**INSTRUCTIONS TO FOLLOW**:
Reproduce every record below line for line, omitting the pictures from your reply.
* START *
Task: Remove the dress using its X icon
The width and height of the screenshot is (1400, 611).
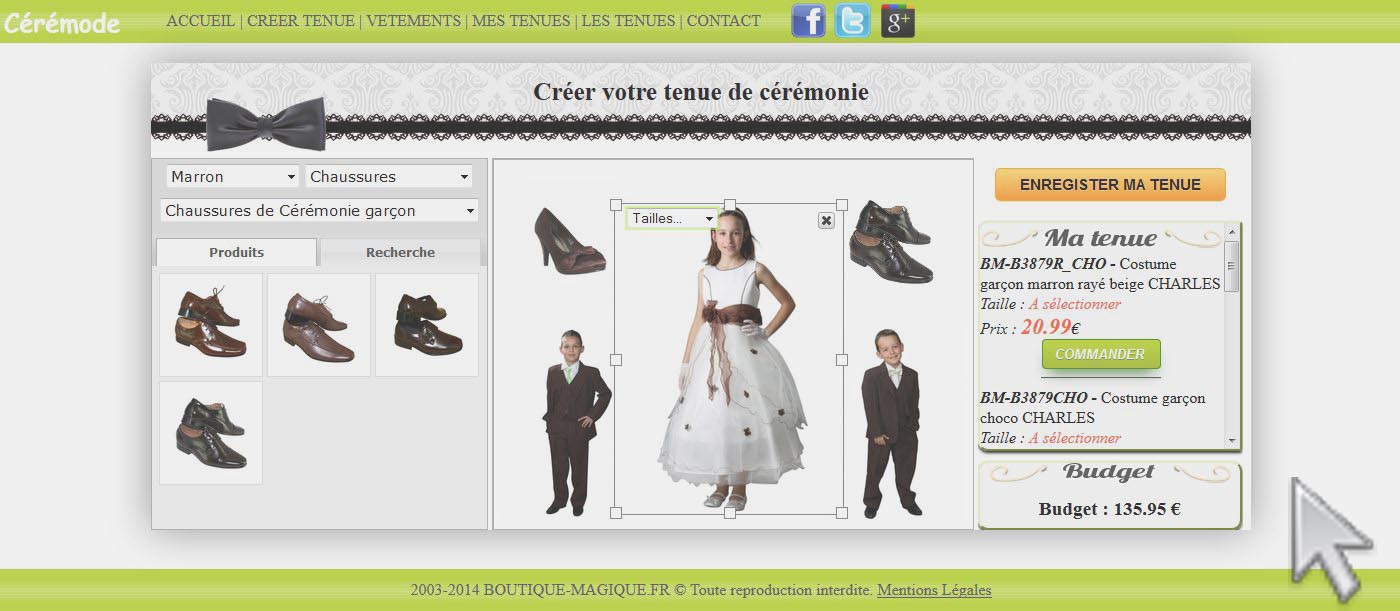Action: point(824,219)
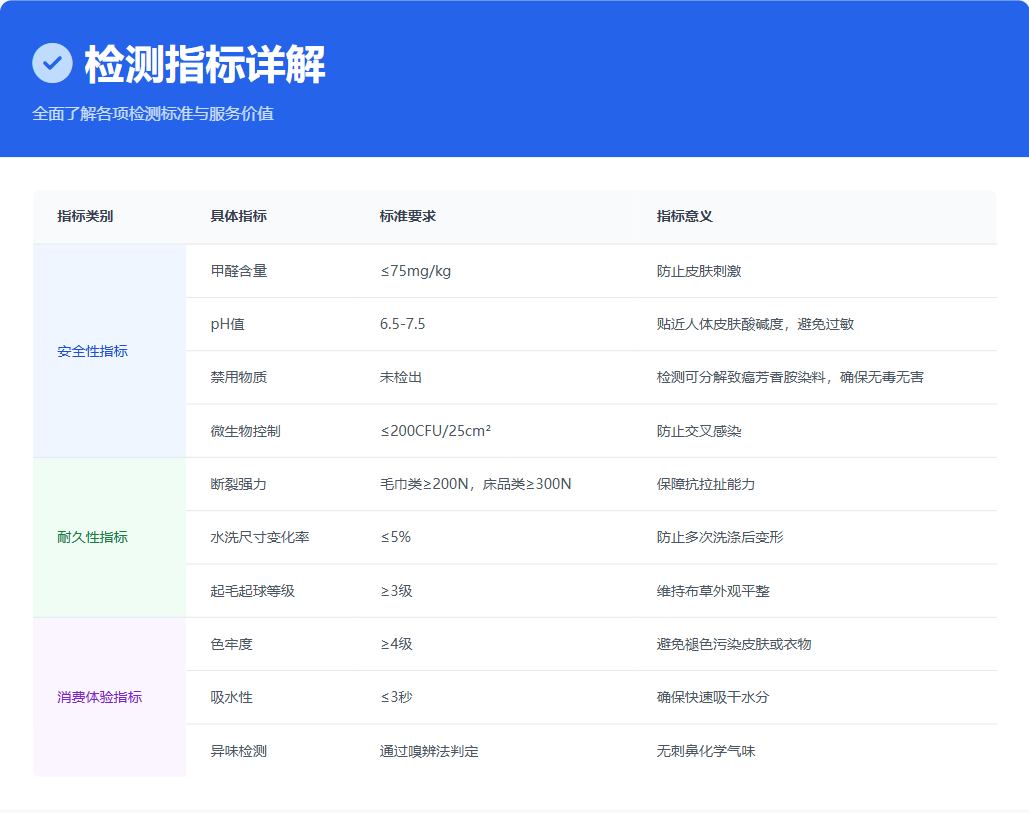Select the 标准要求 column header

point(408,216)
* END *
**FINAL RESULT**:
Task: Remove the dress using its X icon
The width and height of the screenshot is (1400, 611).
Action: point(824,219)
Select the 标准要求 column header

point(408,216)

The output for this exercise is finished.